A METAL ISOTOPE TOOLKIT FOR TRACING HEAVY METALS IN THE ENVIRONMENT

J. Gadd (NIWA), C. Stirling, M. Druce & M. Devakumar (Department of Geology, University of Otago), M. Ellwood (Australian National University)

ABSTRACT 

INTRODUCTION

Declining water quality is of serious concern for most New Zealanders. Aotearoa New Zealand’s freshwater streams, estuaries and harbours are pressured by increasing levels of metal contaminants from nearby transport, construction, agricultural and horticultural activity. At some sites, metal concentrations already exceed guidelines for ecological health. Mounting land-use pressures are only expected to intensify these adverse effects, through population, primary-industries, construction-sector and tourism growth.

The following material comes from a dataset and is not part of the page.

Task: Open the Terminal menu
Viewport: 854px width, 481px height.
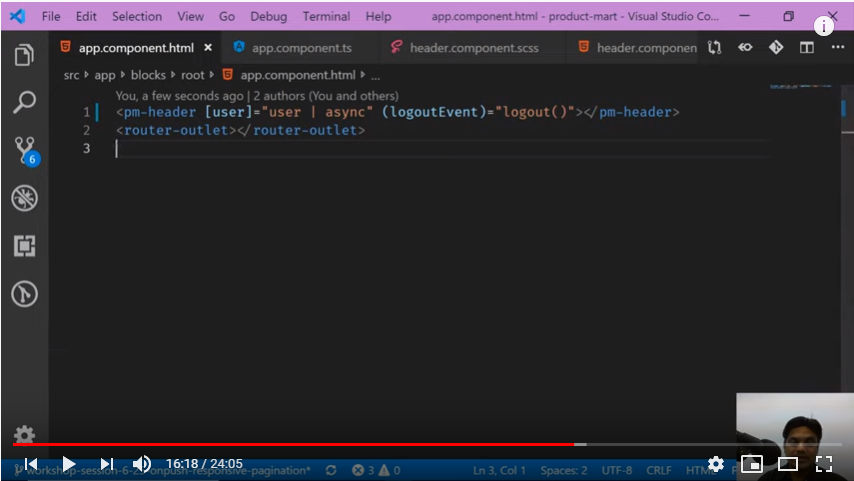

Heavy metal contamination is traditionally monitored using metal concentrations and future predictions are based on our knowledge of existing sources. Although some sources of metals are well known (like zinc from vehicle tyres, copper from brake pads), there are major gaps in our knowledge of where anthropogenic heavy metals come from. For instance, we only know where about half of the copper in urban stormwater comes from (Kennedy & Sutherland 2008). The ubiquity of many metals limits our ability to identify specific pollution sources. Without knowing the sources of metals, our predictive models have high uncertainty, limiting the ability of New Zealand’s regulatory authorities to anticipate contamination before it occurs.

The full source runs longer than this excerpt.